When Resistance is Based on Brain Freeze

Who doesn’t like a cold treat? Shaved ice in Hawaii. Frigid smoothies from the juice shop. But great taste turn to great pain as the dreaded “brain freeze” sets in. Chilly sinuses get overloaded. We pinch the bridge of our nose to chase away the pain, but all we can really do is wait it out.
As much as I love change, my brain can get overloaded in the same way. Last week we moved houses. It took 17 hours. I was so tired the next day there were moments I could not string together a coherent sentence. I said to my wife regularly, “Don’t ask me to make any decisions.” I just didn’t have the capacity.
When you’ve been in a home for 20 years as we had, the environment does not present any new stimulus. We knew every inch of it. That left all of our energy available to focus on family, work, and hobbies. But this move forced hundreds of decisions, some of them with big consequences. Paint? Renovate? Where would you like these 50 boxes to go? Where should we install the security panel? Endless.
…which led me to points at which I could not form a complete sentence and avoidance of all decisions. Meal choices would have sent me over the edge.

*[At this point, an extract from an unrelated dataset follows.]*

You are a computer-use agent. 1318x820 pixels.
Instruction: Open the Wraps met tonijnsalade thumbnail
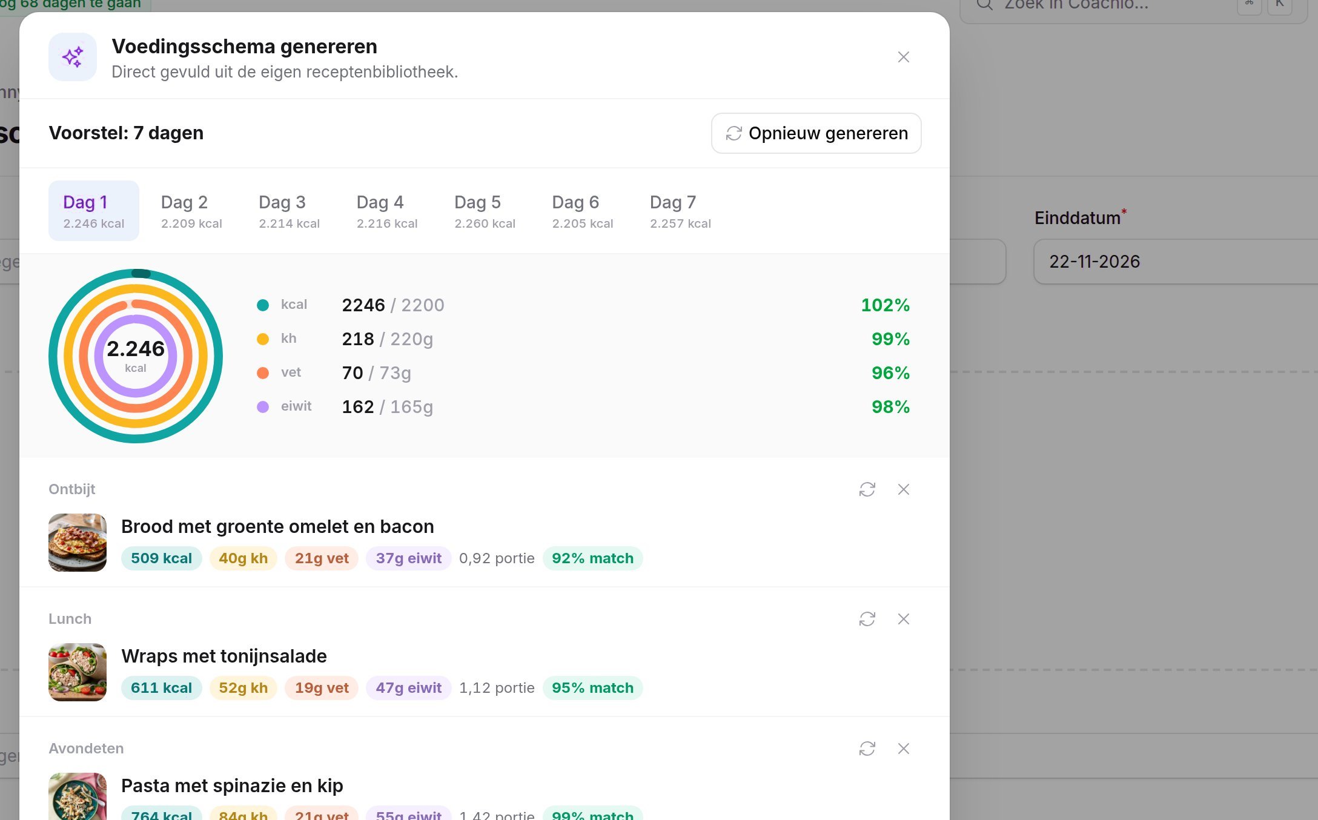click(x=78, y=672)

We are attracted to everything new – shiny objects!! – until it becomes overwhelming. It’s fun to look at new stuff and think about things, but every shiny object comes with a cost. Each day we have only so much energy for processing information, making decisions, and navigating change. It all comes from one bucket that gets depleted through the day.

When we want people to focus on something important, like a major change, do not present it with ten colours, fifteen fonts, a lively soundtrack and and a new layout on every page. I have seen presentations like that! Our brains get distracted by all of the details and we miss the message. Great training and great presentations are very careful to select a limited palette and use repeating structures. It helps our brain acclimatize quickly and focus on the content.

Strike a balance. Make your message attractive but ensure everything aligns with the message. Attract attention, steer to the content, and reinforce the message with minimalist visual and auditory elements. KISS is still a great guideline: Keep It Simple Stupid.